**ОТРЫВОК:**

Модернизм Уорхола пережил его добровольное и прибыльное коммерческое ярмо. В начале 1960-х годов, испытывая чувство «ненависти» к абстрактному экспрессионизму — хотя Уорхол редко высказывался об искусстве, — он примкнул к движению поп-арта. Его первым прорывом стала серия «Банки супа Campbell», работы из которой — они были выполнены с помощью трафаретной печати — продавались как большими партиями, так и по отдельности. За ней последовал портрет Мэрилин Монро, созданный спустя несколько дней после ее самоубийства, — эта работа вывела Уорхола в лидеры поп-арта. И недаром, поскольку его дотошно перерисованные банки супа Campbell и незабываемые черты Мэрилин бросали настолько агрессивный вызов всем канонам живописи, что неизбежно стали козырем в преодолении поп-артом прежних конвенций искусства.

Впрочем, щедро вознаграждаемая карьера художника Уорхола продвигалась вперед скачками. В середине 1960-х он подключился к кинобизнесу и даже объявил, что с живописью покончено. По большей части он сам ставил фильмы, в основном импровизации на темы секса, которые порой становились серьезным испытанием для зрительского терпения. В картине «Сон» (1963), бескомпромиссной шестичасовой атаке на само понятие драмы, было показано, как спит один из друзей Уорхола, и ничего более. Но самое высоко оцененное творение из эпатажной кинопродукции — «Минет» (1964) — стало кульминацией того, что я называю веком изобретательства. В течение тридцати трех напряженных минут камера «не мигая» смотрит в лицо актера, а зритель не видит ничего, кроме его растущего возбуждения и последующей релаксации.

**РАЗДЕЛ ДАННЫХ:**
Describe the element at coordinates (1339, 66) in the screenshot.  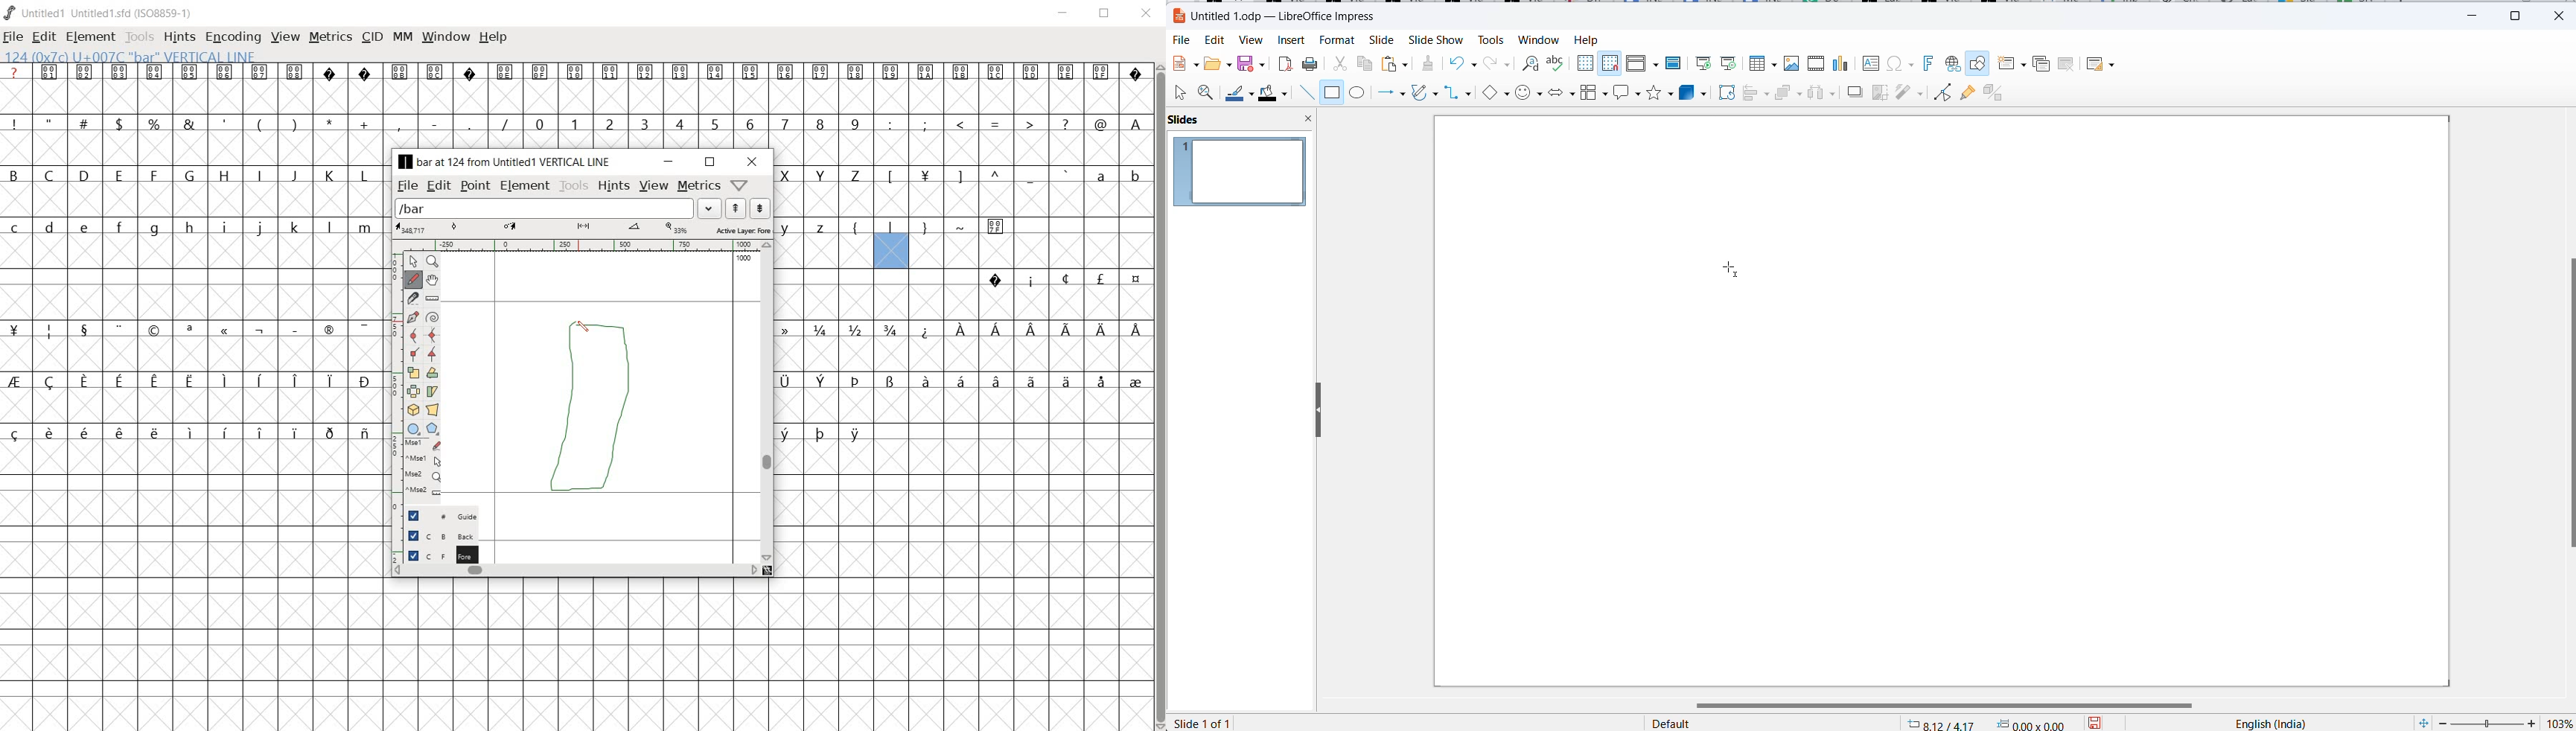
I see `cut` at that location.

**УСЛОВИЕ ЗАДАНИЯ:**
Перепишите дословно часть отрывка о творчестве Уорхола от слов «Впрочем, щедро вознаграждаемая» до слов «и последующей релаксации.». Приведенные строки никак не связаны с отрывком.

**ПОЛНЫЙ ОТВЕТ:**
Впрочем, щедро вознаграждаемая карьера художника Уорхола продвигалась вперед скачками. В середине 1960-х он подключился к кинобизнесу и даже объявил, что с живописью покончено. По большей части он сам ставил фильмы, в основном импровизации на темы секса, которые порой становились серьезным испытанием для зрительского терпения. В картине «Сон» (1963), бескомпромиссной шестичасовой атаке на само понятие драмы, было показано, как спит один из друзей Уорхола, и ничего более. Но самое высоко оцененное творение из эпатажной кинопродукции — «Минет» (1964) — стало кульминацией того, что я называю веком изобретательства. В течение тридцати трех напряженных минут камера «не мигая» смотрит в лицо актера, а зритель не видит ничего, кроме его растущего возбуждения и последующей релаксации.